Women’s Health Issues is the official journal of the Jacobs Institute of Women’s Health, which is based in the Department of Health Policy and Management at Milken Institute School of Public Health (Milken Institute SPH) at the George Washington University.
Nathan Hale and colleagues at the East Tennessee State University College of Public Health used 2012-2016 data from the Title X program, along with state demographic information from the Census Bureau’s Current Population Survey. To quantify each state’s need for publicly funded contraceptive services and supplies, they calculated the number of women between ages 13 and 44 who were sexually active, not trying to conceive, and had incomes under 250 percent of the federal poverty level, and then divided that number by the number of reproductive-age women in the state. They then numerically ordered the resulting proportions and created three groups of states: those below the 25th percentile, in the 25th-75th percentile, and above the 75th percentile.
Across all states, LARC use within Title X clinics rose from nine percent of clients choosing IUDs or implants in 2012 to 16 percent in 2016, Hale and his colleagues found. This differed between the states with the lowest and highest need for publicly funded contraception, though: Lowest-need states saw LARC use increase from 10 percent to 19 percent, while highest-need states went from eight percent to 14 percent, the authors report. “Differences in the use of highly effective LARC methods could be reflective of limited availability/accessibility of those methods in certain states, or alternatively, of women’s preferences in contraception choice,” they suggest.
When Hale and his co-authors examined LARC use by state policy characteristics, they found a greater percentage of Title X clients choosing LARC methods in states without 24-hour waiting periods for abortions and those that had adopted the Affordable Care Act’s Medicaid expansion by 2013. These findings, they write, “indicate that states with the highest need may face greater barriers to access to care, including reproductive and other services.”

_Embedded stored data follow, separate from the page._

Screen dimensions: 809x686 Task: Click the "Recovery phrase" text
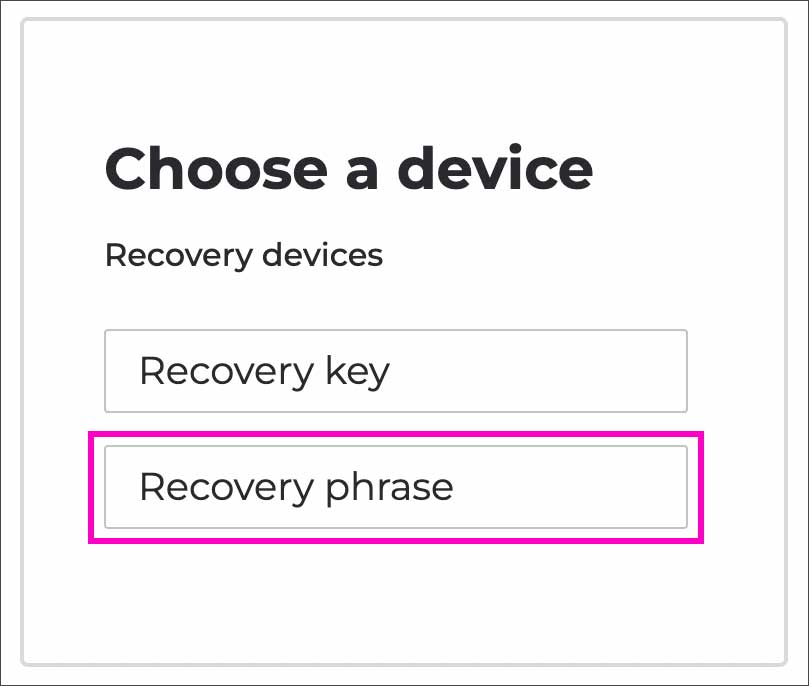click(296, 487)
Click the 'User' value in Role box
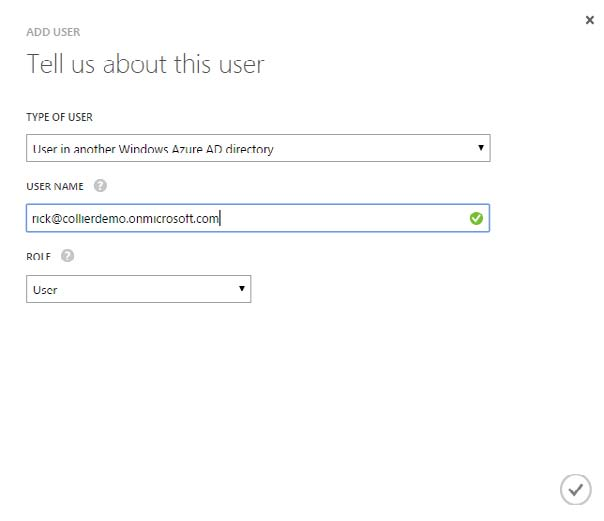 45,290

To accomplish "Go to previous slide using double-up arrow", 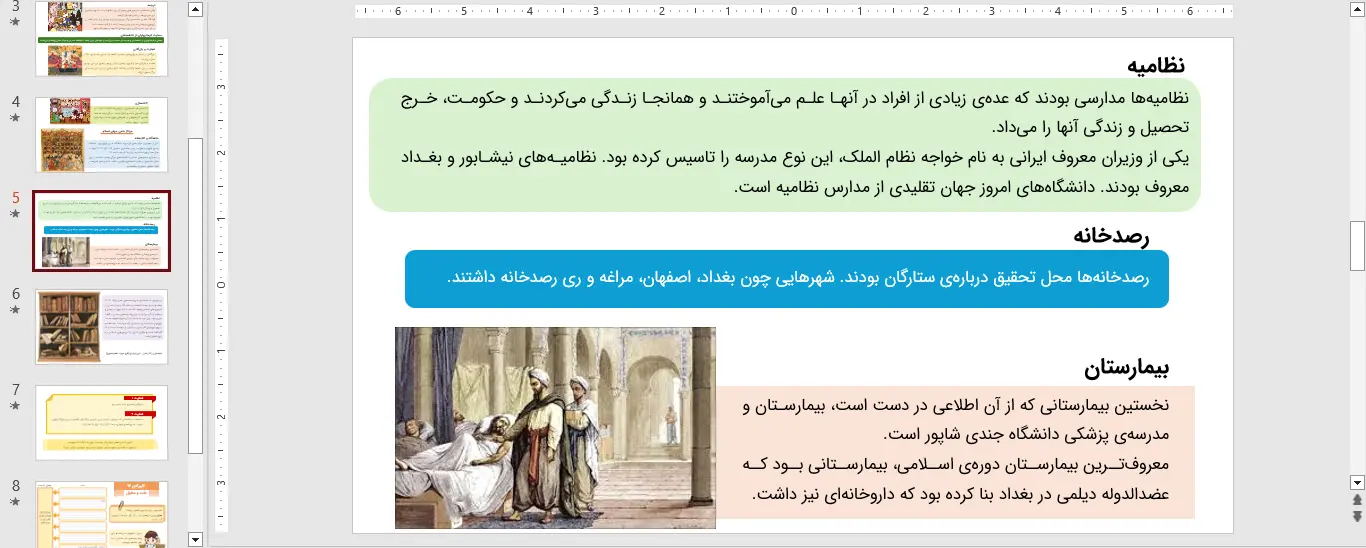I will tap(1357, 499).
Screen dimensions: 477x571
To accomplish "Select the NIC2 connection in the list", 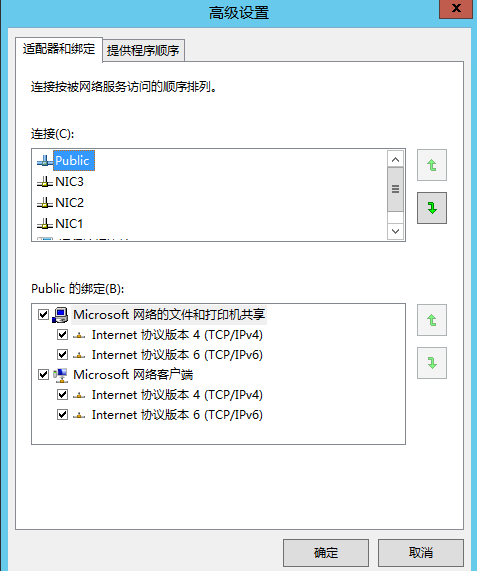I will (69, 202).
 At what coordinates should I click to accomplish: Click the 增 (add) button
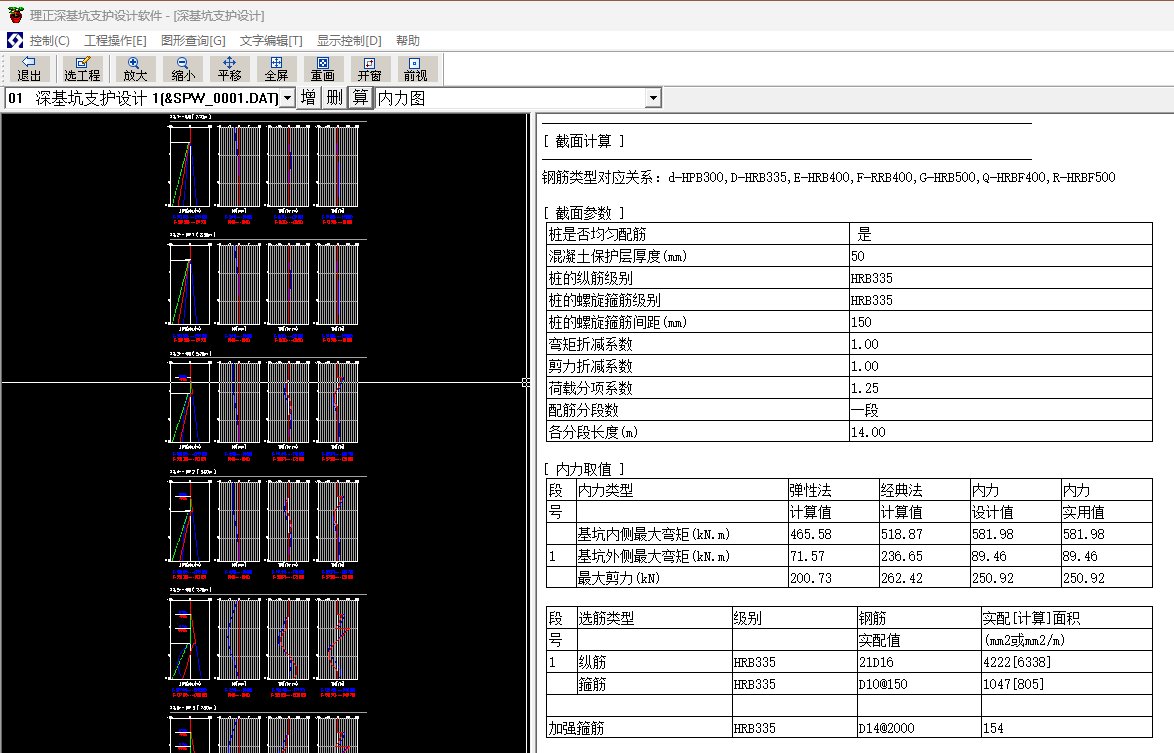pyautogui.click(x=308, y=98)
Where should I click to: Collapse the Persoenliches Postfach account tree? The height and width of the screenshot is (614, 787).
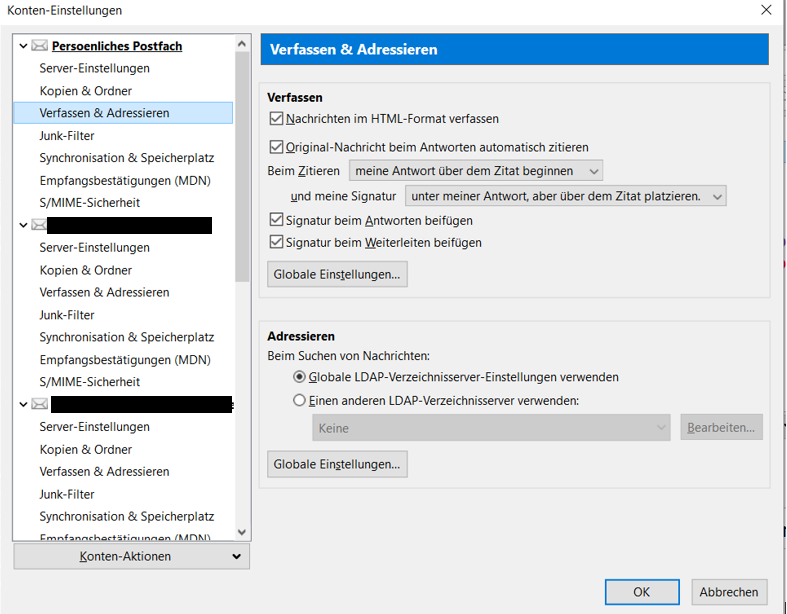pos(23,46)
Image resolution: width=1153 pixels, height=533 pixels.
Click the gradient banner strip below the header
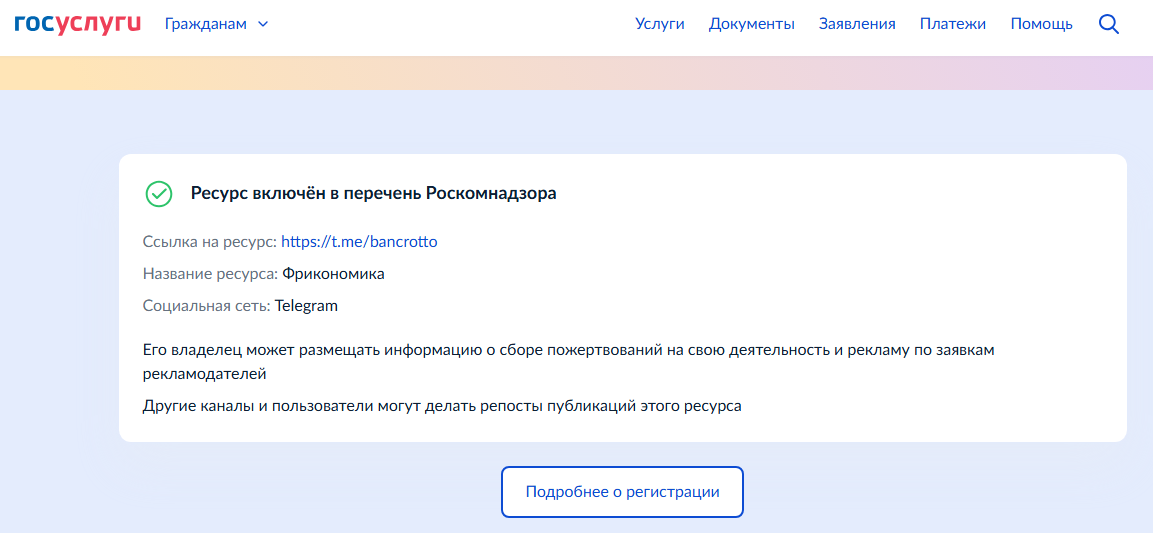pyautogui.click(x=576, y=73)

“The Title X program has played a key role in the recent reductions in the U.S. rates of unintended pregnancies and abortions,” said Amita Vyas, Editor-in-Chief of Women's Health Issues and Associate Professor of Prevention and Community Health at Milken Institute SPH. “However, this study’s findings suggest that women with low incomes still face uneven access to the most effective forms of contraception,” Vyas continued. “I hope policymakers will consider findings like these and adopt evidence-based approaches to strengthening the Title X program, so that women can make the choices that are best for them regarding contraception, family size, and birth timing, regardless of their incomes.”
“Use of Highly Effective Reversible Contraception in Title X Clinics: Variation by Selected State Characteristics” has been published in the July/August issue of Women’s Health Issues.